Le dernier roman de l’auteur islandais Jon Kalman Stefansson est peut-être son plus ambitieux. S’il confirme dans l’histoire de cette famille du fin fond des fjords de l’Ouest ses talents de conteur, il s’affirme aussi en dynamiteur des codes de la saga usuelle, dans un récit débridé et audacieux.

C’est sur une ambiance trouble, onirique presque que s’ouvre ce roman dans une église. Un homme ne sait plus qui il est ni ce qu’il fait là, absent à lui-même et sa mémoire, un amnésique comme sorti des ténèbres, reconnu pourtant par ses pairs. Mais c’est bien avant que tout commence dans les faits, apprendra-t-on beaucoup plus tard : « Tout cela est arrivé parce qu’il y a 120 ans, le révérend Pétur et la fermière Gudridur sont allés à cheval jusqu’à la bourgade de Stykkkissholmur […] ». Entre les deux, un enchevêtrement d’histoires comme sait si bien les conter Jon Kalman Stefansson, teintées de poésie et de lyrisme, sous tension de condition humaine, où il y sera essentiellement question d’amour, de sentiments et de sexe, et « de ceux qui osent tout quitter et laisser derrière eux pour un seul regard, et qui permettent à la vie de ne pas se figer ». De choix et de trahison aussi, « parce que l’amour a pour chaperon le malheur, et que la trahison est assise à ses côtés sur le même banc de nage ». Le tout sur fond d’univers déviés de leur course, de cosmos ou de comètes, de fjords.
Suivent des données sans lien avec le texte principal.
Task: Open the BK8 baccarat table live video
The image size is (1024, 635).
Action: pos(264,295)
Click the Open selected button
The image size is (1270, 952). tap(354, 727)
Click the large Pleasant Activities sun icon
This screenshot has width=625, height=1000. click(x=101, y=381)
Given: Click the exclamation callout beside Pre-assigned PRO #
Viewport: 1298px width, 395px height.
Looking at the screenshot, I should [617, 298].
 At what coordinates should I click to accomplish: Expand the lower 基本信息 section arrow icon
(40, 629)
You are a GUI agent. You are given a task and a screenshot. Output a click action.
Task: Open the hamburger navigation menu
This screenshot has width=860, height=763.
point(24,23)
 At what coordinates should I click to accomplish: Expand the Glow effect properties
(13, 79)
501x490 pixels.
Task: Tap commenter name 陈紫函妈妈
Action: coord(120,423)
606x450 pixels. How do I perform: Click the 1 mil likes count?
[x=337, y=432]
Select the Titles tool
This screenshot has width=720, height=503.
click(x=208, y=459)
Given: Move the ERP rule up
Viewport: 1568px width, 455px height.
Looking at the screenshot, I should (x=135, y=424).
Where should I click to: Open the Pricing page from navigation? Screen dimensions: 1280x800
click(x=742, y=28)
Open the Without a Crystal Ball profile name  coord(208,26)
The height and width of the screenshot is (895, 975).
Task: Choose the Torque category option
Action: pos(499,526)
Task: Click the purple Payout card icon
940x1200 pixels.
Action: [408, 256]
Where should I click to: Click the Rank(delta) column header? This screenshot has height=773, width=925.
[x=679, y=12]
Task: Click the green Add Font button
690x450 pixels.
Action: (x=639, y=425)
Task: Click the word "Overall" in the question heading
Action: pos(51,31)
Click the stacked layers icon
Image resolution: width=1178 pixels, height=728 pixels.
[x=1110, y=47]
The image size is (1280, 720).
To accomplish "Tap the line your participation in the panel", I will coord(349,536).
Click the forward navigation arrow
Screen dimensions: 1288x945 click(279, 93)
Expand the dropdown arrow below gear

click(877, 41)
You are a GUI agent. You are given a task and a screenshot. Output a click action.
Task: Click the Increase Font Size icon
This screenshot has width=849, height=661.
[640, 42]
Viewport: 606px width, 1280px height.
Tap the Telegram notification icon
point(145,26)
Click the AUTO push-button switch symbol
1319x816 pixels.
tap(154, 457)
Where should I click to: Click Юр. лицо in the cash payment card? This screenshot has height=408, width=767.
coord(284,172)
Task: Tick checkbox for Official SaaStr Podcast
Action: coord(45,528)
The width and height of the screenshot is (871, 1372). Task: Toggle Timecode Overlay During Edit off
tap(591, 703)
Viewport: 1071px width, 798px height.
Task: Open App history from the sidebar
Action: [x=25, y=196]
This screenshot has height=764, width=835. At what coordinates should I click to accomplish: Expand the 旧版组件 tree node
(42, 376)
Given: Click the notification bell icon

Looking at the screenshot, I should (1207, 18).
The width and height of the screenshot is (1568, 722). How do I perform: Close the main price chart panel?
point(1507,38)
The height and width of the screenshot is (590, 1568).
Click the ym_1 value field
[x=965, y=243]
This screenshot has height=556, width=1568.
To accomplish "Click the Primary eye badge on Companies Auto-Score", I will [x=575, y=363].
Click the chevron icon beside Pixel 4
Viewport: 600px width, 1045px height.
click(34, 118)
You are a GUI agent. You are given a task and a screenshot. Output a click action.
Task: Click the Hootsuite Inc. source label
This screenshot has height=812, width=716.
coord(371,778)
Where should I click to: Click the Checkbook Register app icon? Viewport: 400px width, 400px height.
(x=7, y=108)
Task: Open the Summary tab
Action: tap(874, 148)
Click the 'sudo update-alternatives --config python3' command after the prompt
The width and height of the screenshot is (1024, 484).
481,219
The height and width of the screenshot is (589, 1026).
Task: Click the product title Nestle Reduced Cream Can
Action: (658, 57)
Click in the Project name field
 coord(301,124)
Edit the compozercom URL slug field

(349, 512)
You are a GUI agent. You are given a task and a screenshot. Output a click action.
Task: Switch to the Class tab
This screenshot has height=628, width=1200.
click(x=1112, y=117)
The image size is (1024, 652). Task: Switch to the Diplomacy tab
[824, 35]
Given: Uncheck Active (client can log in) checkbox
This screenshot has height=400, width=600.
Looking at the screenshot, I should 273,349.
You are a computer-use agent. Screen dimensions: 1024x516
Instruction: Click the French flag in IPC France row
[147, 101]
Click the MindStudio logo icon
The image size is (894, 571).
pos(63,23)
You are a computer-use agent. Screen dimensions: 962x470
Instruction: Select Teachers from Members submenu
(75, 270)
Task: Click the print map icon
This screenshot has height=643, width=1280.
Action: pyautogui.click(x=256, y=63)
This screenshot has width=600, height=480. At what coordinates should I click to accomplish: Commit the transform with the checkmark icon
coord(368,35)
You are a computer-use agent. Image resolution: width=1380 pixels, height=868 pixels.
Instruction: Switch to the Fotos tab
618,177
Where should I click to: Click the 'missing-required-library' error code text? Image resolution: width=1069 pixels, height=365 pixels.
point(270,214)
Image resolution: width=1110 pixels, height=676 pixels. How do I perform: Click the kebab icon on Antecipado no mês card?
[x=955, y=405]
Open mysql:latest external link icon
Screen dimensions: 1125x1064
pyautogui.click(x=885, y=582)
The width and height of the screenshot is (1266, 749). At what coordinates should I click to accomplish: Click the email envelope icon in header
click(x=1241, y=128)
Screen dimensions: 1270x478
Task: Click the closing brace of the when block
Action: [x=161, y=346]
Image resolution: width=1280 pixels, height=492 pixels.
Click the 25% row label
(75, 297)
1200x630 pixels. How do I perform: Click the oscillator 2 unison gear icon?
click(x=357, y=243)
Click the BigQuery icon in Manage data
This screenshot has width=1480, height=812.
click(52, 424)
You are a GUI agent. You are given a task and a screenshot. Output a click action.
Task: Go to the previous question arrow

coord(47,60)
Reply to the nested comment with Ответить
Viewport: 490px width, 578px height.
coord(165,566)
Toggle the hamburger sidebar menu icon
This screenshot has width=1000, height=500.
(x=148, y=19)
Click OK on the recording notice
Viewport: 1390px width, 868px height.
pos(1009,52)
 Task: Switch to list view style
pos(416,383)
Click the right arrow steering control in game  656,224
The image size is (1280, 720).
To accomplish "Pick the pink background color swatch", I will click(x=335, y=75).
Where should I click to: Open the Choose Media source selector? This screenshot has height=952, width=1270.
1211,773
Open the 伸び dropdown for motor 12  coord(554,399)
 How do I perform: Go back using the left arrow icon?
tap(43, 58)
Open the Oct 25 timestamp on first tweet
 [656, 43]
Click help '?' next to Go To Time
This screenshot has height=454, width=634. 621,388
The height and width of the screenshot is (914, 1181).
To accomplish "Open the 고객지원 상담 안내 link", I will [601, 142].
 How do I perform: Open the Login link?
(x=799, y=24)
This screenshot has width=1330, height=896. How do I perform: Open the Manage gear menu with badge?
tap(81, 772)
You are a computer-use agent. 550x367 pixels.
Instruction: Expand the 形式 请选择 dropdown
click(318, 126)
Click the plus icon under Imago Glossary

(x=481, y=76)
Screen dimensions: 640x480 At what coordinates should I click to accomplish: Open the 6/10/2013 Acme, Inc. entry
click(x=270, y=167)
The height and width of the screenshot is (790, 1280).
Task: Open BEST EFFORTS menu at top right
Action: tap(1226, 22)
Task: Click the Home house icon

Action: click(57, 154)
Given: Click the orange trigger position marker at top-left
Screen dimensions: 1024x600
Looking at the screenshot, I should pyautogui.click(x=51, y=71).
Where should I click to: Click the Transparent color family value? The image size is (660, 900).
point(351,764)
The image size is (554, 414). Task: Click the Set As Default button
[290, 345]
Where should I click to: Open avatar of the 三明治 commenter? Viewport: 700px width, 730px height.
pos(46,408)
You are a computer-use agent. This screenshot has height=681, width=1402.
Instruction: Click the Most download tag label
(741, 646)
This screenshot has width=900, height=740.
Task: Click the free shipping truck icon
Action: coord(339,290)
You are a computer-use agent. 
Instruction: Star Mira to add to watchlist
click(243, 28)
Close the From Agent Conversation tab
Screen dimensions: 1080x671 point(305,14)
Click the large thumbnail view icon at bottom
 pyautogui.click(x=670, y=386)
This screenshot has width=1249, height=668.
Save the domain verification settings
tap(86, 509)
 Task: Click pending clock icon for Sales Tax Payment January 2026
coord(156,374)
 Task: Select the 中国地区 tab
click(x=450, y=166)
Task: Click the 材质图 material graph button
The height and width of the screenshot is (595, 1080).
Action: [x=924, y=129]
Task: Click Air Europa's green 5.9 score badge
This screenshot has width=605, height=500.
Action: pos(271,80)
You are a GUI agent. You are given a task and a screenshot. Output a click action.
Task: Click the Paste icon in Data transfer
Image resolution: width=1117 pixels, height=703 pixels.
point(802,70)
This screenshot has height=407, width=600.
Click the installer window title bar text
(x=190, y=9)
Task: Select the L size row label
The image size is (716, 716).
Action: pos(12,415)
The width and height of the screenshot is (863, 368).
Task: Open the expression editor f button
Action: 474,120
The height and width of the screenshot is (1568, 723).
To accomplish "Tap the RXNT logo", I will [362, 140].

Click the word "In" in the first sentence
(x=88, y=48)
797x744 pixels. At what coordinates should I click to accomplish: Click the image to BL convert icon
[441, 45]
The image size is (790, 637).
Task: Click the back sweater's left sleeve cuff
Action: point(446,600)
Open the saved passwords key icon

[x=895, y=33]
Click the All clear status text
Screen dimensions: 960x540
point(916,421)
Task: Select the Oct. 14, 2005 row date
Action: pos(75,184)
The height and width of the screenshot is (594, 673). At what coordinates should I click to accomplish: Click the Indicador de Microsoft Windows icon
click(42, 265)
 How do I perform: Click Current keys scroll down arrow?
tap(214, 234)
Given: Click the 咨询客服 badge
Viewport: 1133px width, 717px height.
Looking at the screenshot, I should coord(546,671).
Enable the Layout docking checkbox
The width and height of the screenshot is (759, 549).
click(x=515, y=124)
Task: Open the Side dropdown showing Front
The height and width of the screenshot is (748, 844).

Mais il y sera aussi question de lombric, « ce poète discret oeuvrant dans la nuit de la glèbe», dont la connaissance aiguë par l’ancêtre de la famille lui permettra d’entrevoir d’autres horizons.
Il y sera question de lettres écrites à Holderlin pourtant déjà mort, de Zola ou encore de musique et de chansons rock en rythmique contemporaine.
il y sera souvent question de vie et de mort, de la camarde familière de ces lieux où « les gens passent leur temps à mourir ».
De Gudridur la bisaïeule à Eirikur « né avec un trou noir dans l’âme », la mosaïque se constituera peu à peu, comme si elle s’extirpait du trouble des ténèbres pour se révéler à la lumière d’un univers foisonnant et créatif.
Mais tout cela ne surprendra peut-être pas le lecteur habitué à Jon Kalman Stefansson.
Ce qui risque de le surprendre, c’est l’enchaînement débridé des faits tout au long du roman, transcendant les univers, d’un personnage l’autre, entrecoupant les histoires et les époques. JKS fait exploser les codes traditionnels de la saga, le plus souvent chronologique et à la narration omnisciente. Mais rappelez-vous l’entrée du roman dans cette église. Il y avait un homme, amnésique. « Je suis peut-être simplement mort » annonce-t-il dès la troisième page. À vrai dire il y en avait un autre dans le fond de l’église, pris pour le démon par notre amnésique dans un premier temps, à qui il demandera s’il est le pasteur. « Serais-je chauffeur de bus si j’étais à côté d’un autocar, médecin si cet endroit était un hôpital, malfrat ou banquier si nous nous croisions dans une banque ? ». On pourra déjà penser à un cousin éloigné (ou pas) de Woland dans Le Maitre et Marguerite, cité par ailleurs dans le roman. Avant d’en savoir peut-être un peu plus.
Jon Kalman Stefansson écrit encore un superbe roman, ample et ambitieux, parfois déroutant, mais aussi envoûtant et par moments jubilatoire. « Asta », son précédent (écrit), questionnait déjà la mémoire et sa reconstitution par l’entremise d’un homme victime d’un accident, aux prises avec ses souvenirs. Ici l’auteur islandais se renouvelle en abordant la mémoire transgénérationnelle de façon audacieuse, pour le plus grand plaisir du lecteur.